Moi, je suce Georges, sa bite épaisse en gorge, goût salé pré-cum. Il me branle la chatte entière, paume plaquée, ‘T’es trempée, salope’. Soupirs, râles étouffés par les arbres. Vero et Alice se doigttent mutuellement, langues qui claquent sur clitos. ‘Mmm, ton jus est doux’, halète Vero. Flots de sperme partout, cris aigus. Brin de toilette au réservoir, eau froide qui picote les sexes.
L’orgasme géant sur le rocher et la suite débridée
En demi-cercle devant le rocher. Patrick et Pierre grimpent, bites magnifiques dressées. Ils s’enlacent, baisers baveux, mains sur queues. ‘Regardez-nous bander pour vous’, lance Patrick. Pierre avale sa bite, gorge profonde, glouglous humides. On se branle en chœur, frénésie. Sperme gicle vers nous, chaud sur peaux. ‘Pourquoi on dit que les mecs qui se sucent sont des pédés, hein ?’ je demande, essoufflée. ‘Parce que les machos ont la trouille’, répond Aude en se doigtant. ‘Moi, ça m’excite grave.’ On jouit tous, déchaînement de cris.
Aude monte, se branle comme une reine : doigts rapides, chatte ouverte, jus qui gicle. On la mate, on se touche à droite à gauche. Déjeuner coquin : crème chocolat sur chattes, sucées voracement. ‘Remplis-moi encore’, gémit Sophie. Dessert : six mecs se branlent sur ma bouche. ‘Venez, déchargez ensemble !’ Ils synchronisent, jets puissants, sperme épais qui dégouline sur ma langue, goût amer-salé. Femmes se doigttent en regardant.
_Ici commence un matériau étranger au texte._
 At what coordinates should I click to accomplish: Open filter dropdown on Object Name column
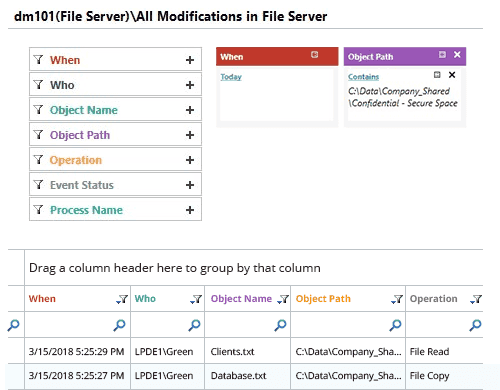[283, 299]
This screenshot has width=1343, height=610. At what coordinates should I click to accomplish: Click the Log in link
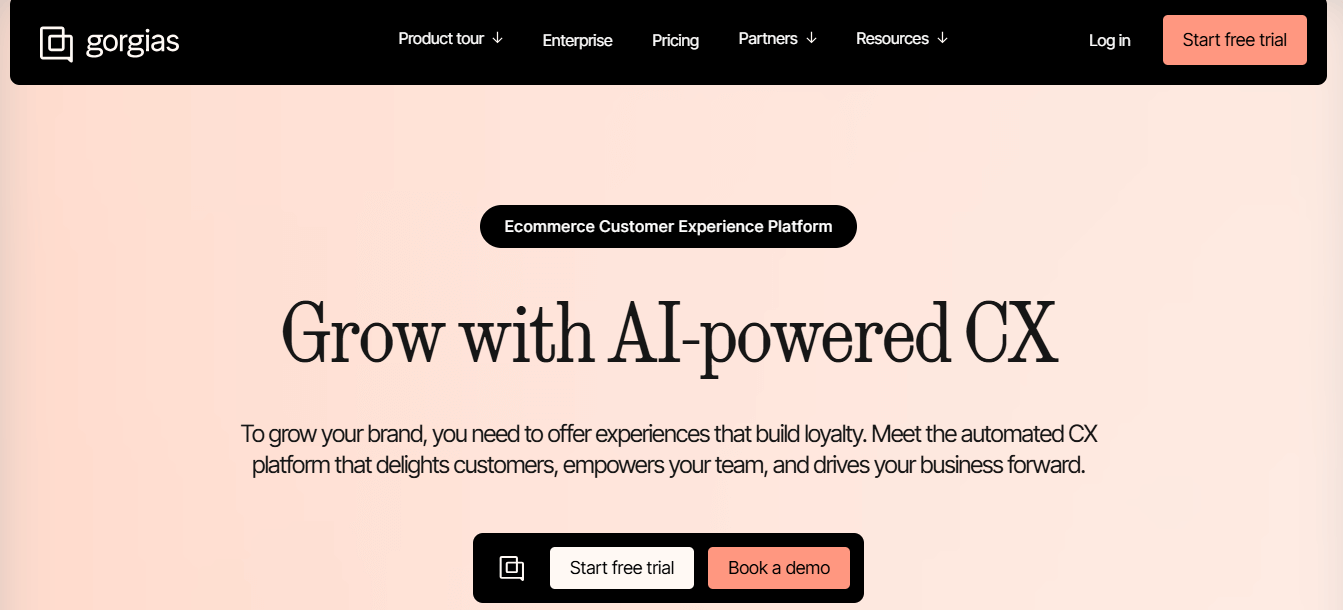(1109, 41)
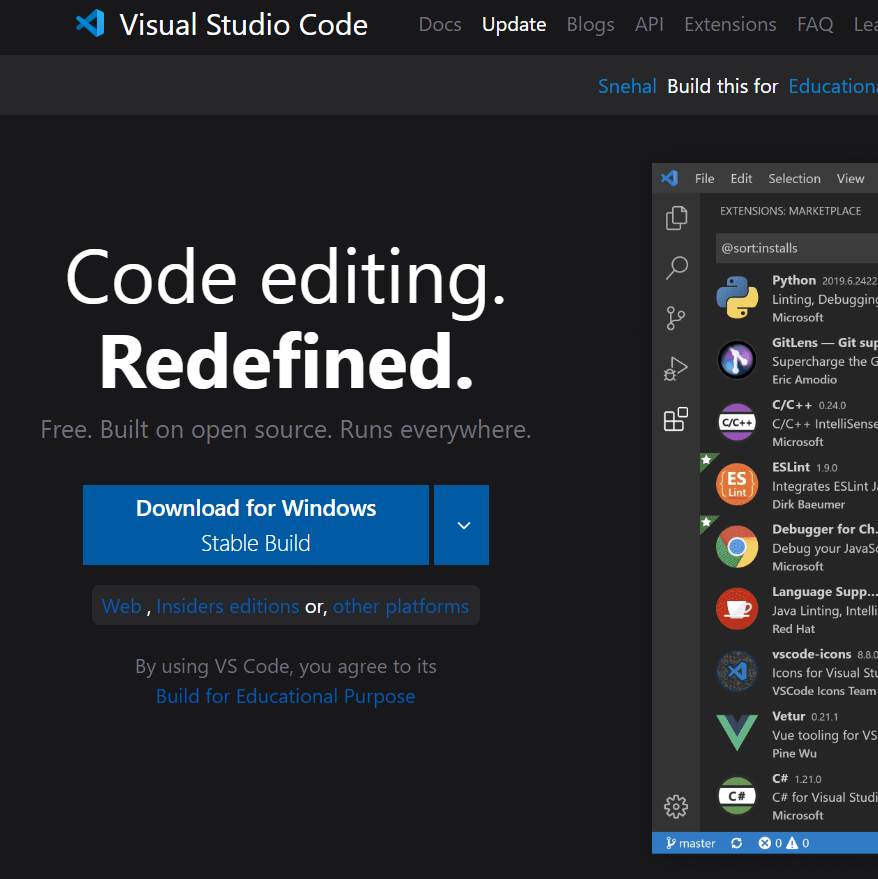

Après, clairière non-stop : trios, quartets, tout mélangé. Baises debout, à quatre pattes, bites en bouche, chattes léchées. Odeurs de sperme et sueur lourde. J’ai compté seize orgasmes pour Alice ! Soirée finie par Sophie qui pompe Daniel, nous on se branle avec. Douzaine d’éjac’ chacun. Descente nus, culs à l’air, bites molles qui ballotent. Chez Alice demain, avec Christine qui suce tout. Hâte…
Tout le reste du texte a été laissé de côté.